SWBAT use Rekenreks (number racks) to quickly show numbers 0-10.

Getting fast and really comfortable with numbers 0-10--even automatic--is important when building foundational skills. We use Rekenreks and the Promethean board for interactive practice.

5 minutes

I learned about Rekenreks (or number racks) at a training recently. Wanting to give Rekenreks a try, I made 20 of them out of corrugated poster boards with chenille stems, pony beads, and black duct tape.

“Hey girls and boys!” I begin. “You know how Wreck It Ralph wanted to be a hero? Today, you are going to be a hero showing numbers super fast!”

I show the Rekenrek, explaining that it’s a way to show a number. The kids help me build a parallel between the 2 colors on a Rekenrek and the 2 rows on a 10-frame, and we stress how they are both tools for math (MP.5).

I introduce the word “subitize,” which means show a number quickly without counting, and I continue that Rekenreks are great tools for subitizing (MP.5).

We practice a few times, with one student choosing a number between 1 and 10, and everyone—including me—rushing to show that number on our Rekenreks. We hold our numbers up as we practice. I stress that we are showing the numbers that we are calling out (MP.4).

20 minutes

After we build several numbers, we move on to using a free program using the Promethean board along with our Rekenreks. One lucky kiddo shows the number with the pen on “the big screen,” while the rest of us use our Rekenreks to show the number (MP.5).

The program flashes the picture of the Rekenrek for a few seconds, and our fastest, most visual learners are challenged to build a duplicate model (MP.4). One lucky student at a time is selected to come up to the board, tap “Show Number,” and then everyone in the room must quickly have the number built. As we did earlier, we hold up our Rekenreks to show our numbers.

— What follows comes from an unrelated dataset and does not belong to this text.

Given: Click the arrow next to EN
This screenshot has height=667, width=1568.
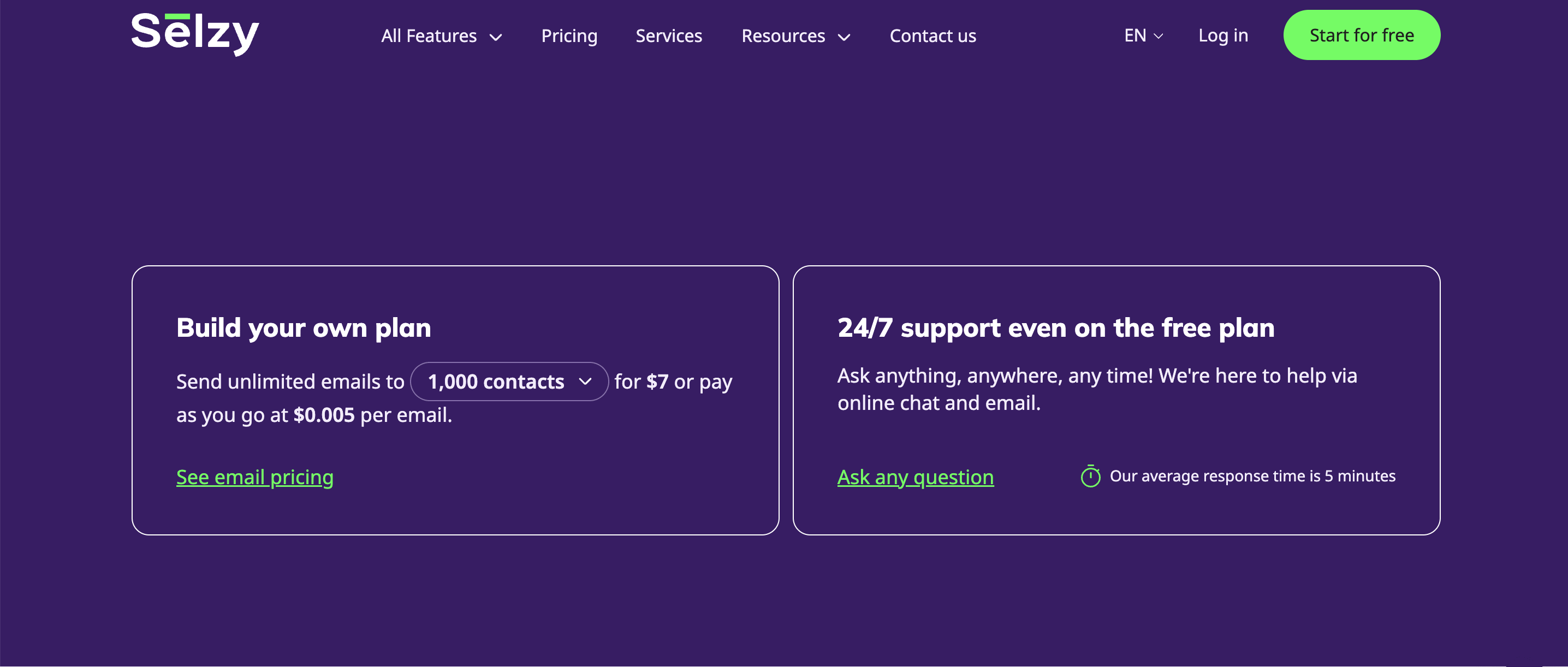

We do this a number of times, with different students coming up, and everyone building with our individual Rekenreks. 100% of students are engaged, even though only one student at a time is at “the big screen.”

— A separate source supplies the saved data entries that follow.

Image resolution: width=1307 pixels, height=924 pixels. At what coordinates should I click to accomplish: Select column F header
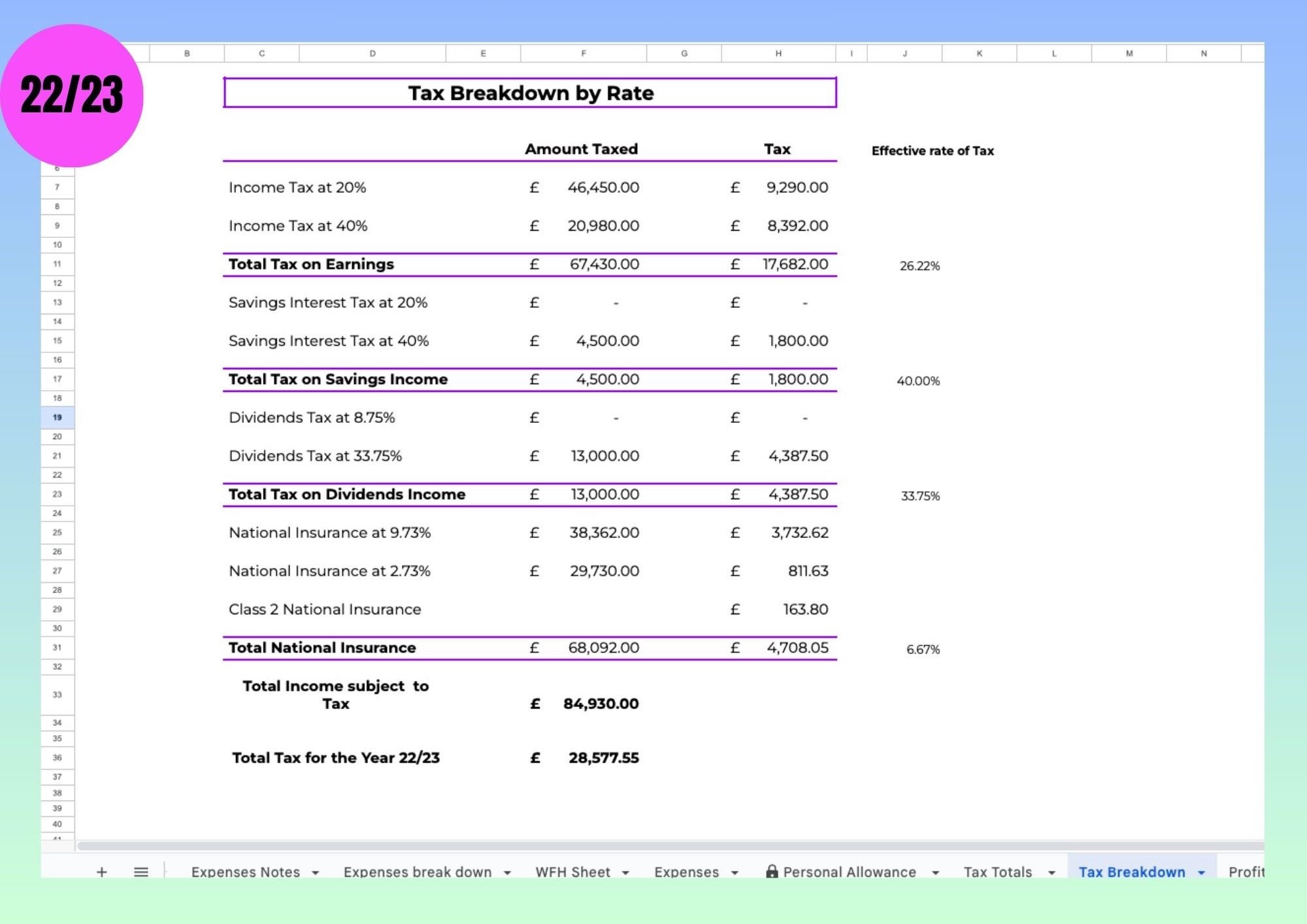(584, 54)
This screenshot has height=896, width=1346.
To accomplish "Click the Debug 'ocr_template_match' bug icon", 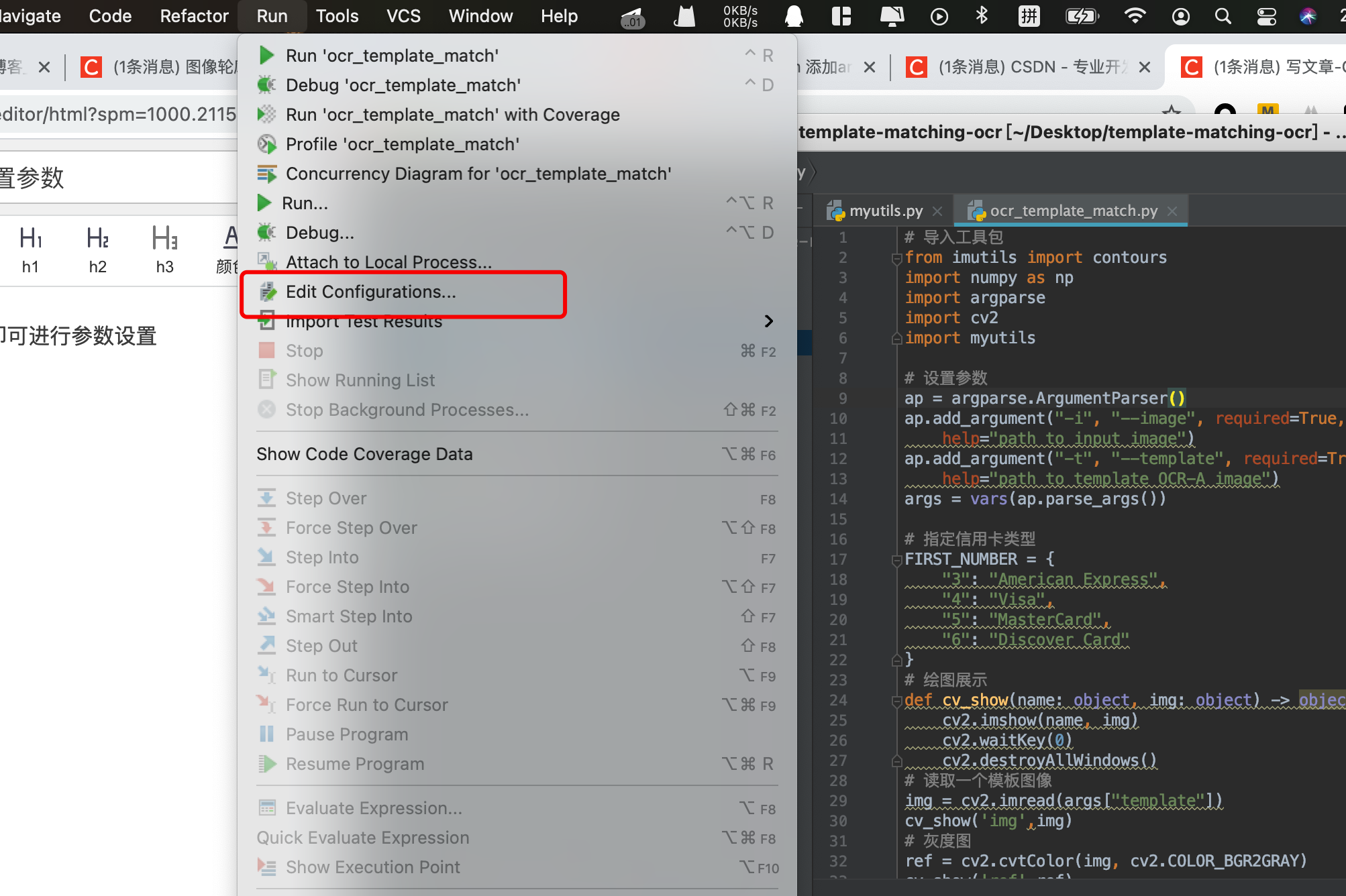I will point(266,85).
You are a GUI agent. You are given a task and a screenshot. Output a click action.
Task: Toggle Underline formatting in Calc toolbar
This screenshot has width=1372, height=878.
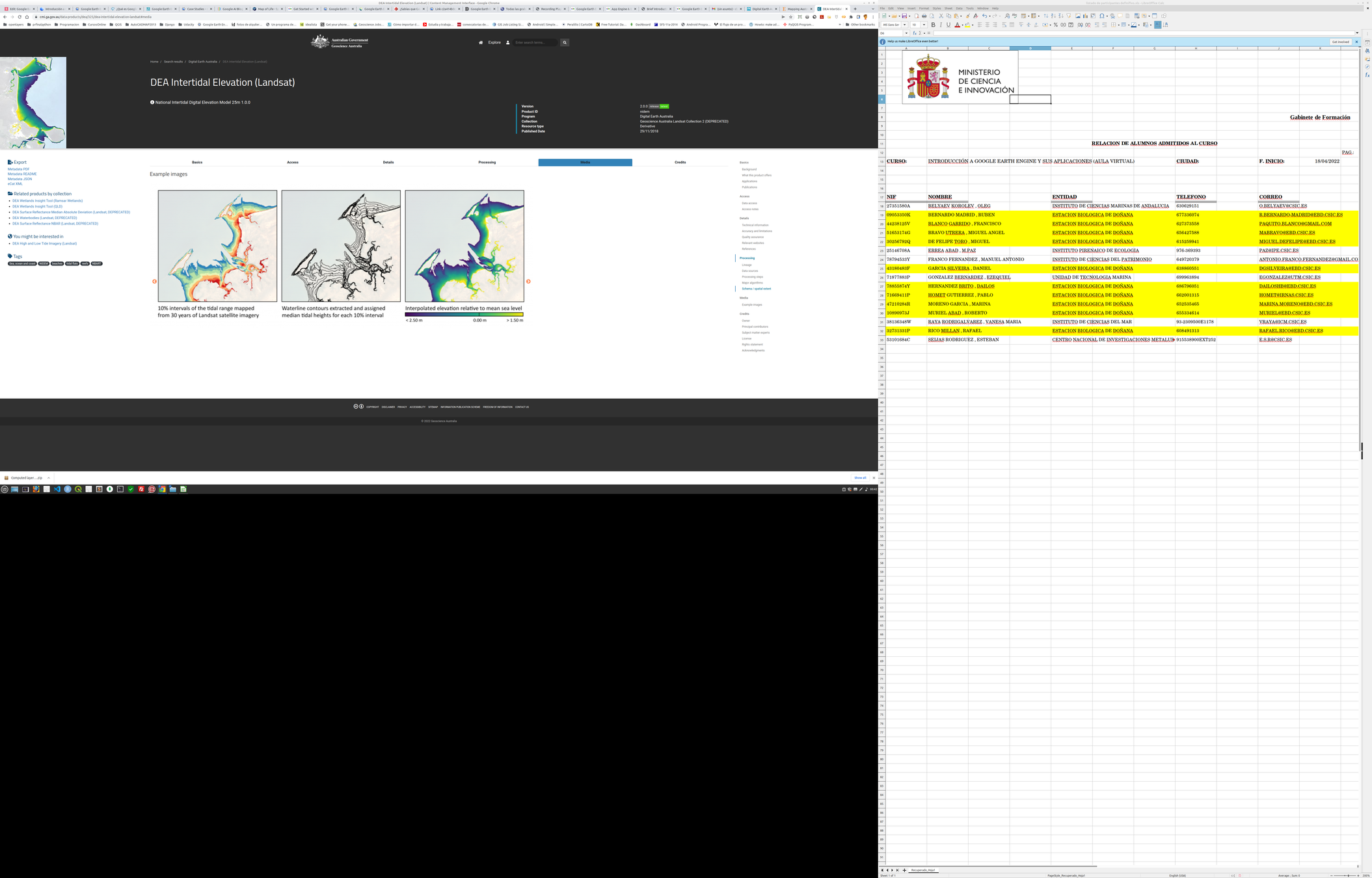tap(948, 25)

Ideally, this lesson would be introduced when numbers 1-10 are the focus of instruction, but we are practicing later in the year (after my training, of course!). We have an extra opportunity today, though: because we have already practiced addition, we can utilize addition strategies when we build numbers on our Rekenreks! With 8, for instance, we have 5 and 3 more, or 5 + 3. We can focus on the combination of numbers to make 8 quickly, so we alternate between numbers less than 5 (that can be built all in one color) to larger numbers where we can quickly show and discuss combinations like 5 and 2 for 7.

10 minutes

We talk about how we all got faster showing our numbers, and how it was so much fun to build numbers on our Rekenrek and on “the big screen.” Several kids comment that they were faster than “the big screen” with their numbers, and I again mention the term “subitize.”

We talk about showing numbers without counting—and adding numbers very quickly. I explain this is called “fluency.” Both are important , I stress, and we talk about how big kids have timed tests for adding and things. A couple students raise their hands to say that they are ready for the big kid tests. I smile and nod.

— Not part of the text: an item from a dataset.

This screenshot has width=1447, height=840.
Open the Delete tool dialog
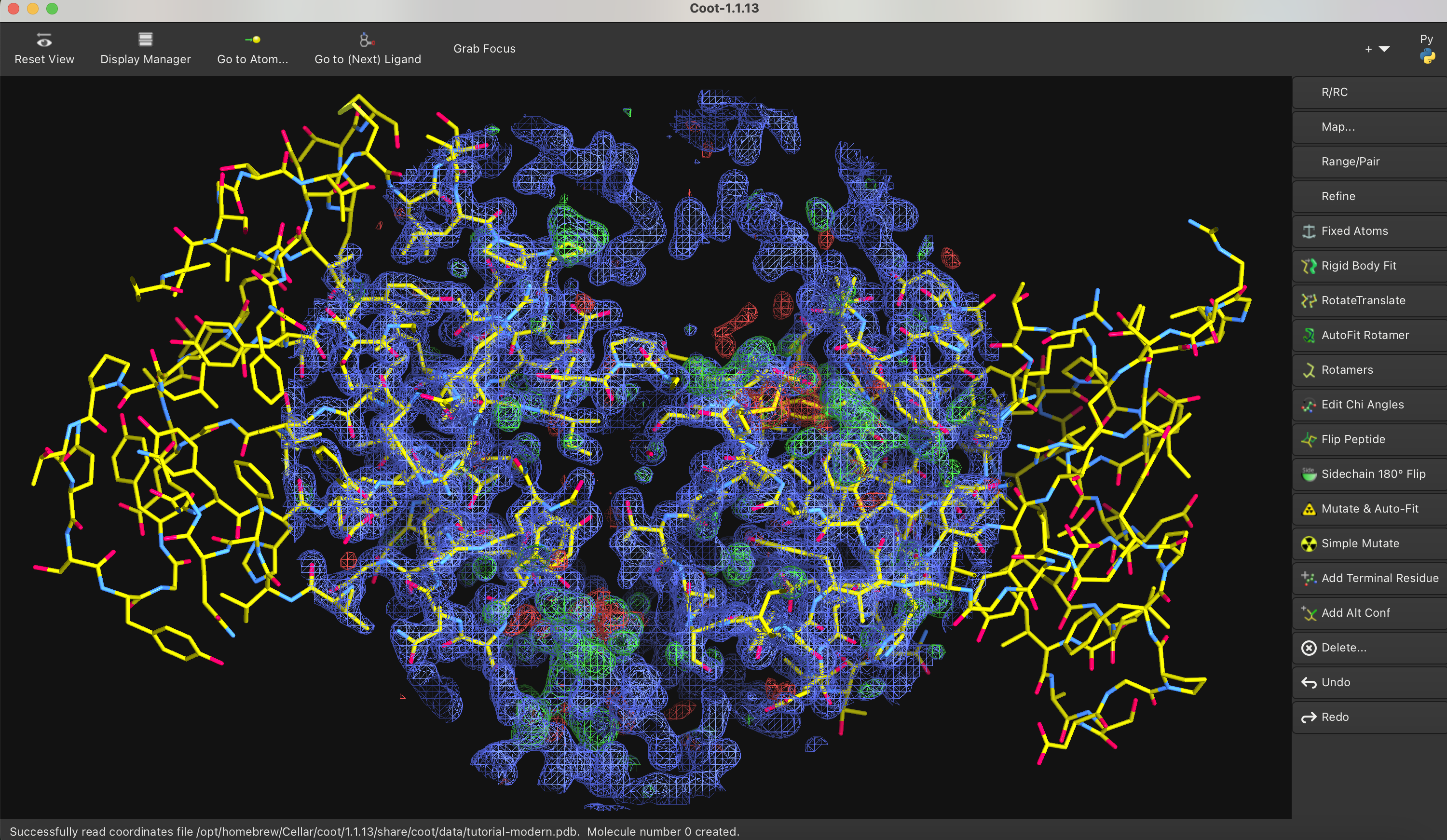1343,648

The Rekenreks are collected and we have a sort of “family meeting” a heart-to-heart about math, and we talk again about how what we do in kindergarten is the foundation—the important beginning of all the math work we will learn as we get bigger.

To make a point, I ask a student to write a number 8 up on “the big screen.” We watch as the student quickly writes the number. I ask*, “Remember when we were learning how to make an 8—how we said the number formation poem and had to think about how to write an 8?” *

Students nod and say “Yes.”

*“Do you see how quickly 8 was just written for us?”*

Students again nod & say, “Yes.

*“Writing 8 has become almost automatic—so fast that we don’t need to think about it. When we are that fast with showing numbers or showing addition, for instance, it makes it easier for us to do bigger, more complicated math! This work we did today will help you when you do algebra and calculus!”*

To finish our lesson, I ask a question I ask all the time: *“Who here can work really hard, do great in high school in classes like algebra and calculus, and graduate from college?”*

All hands are raised. We see ourselves as math students, capable of great things!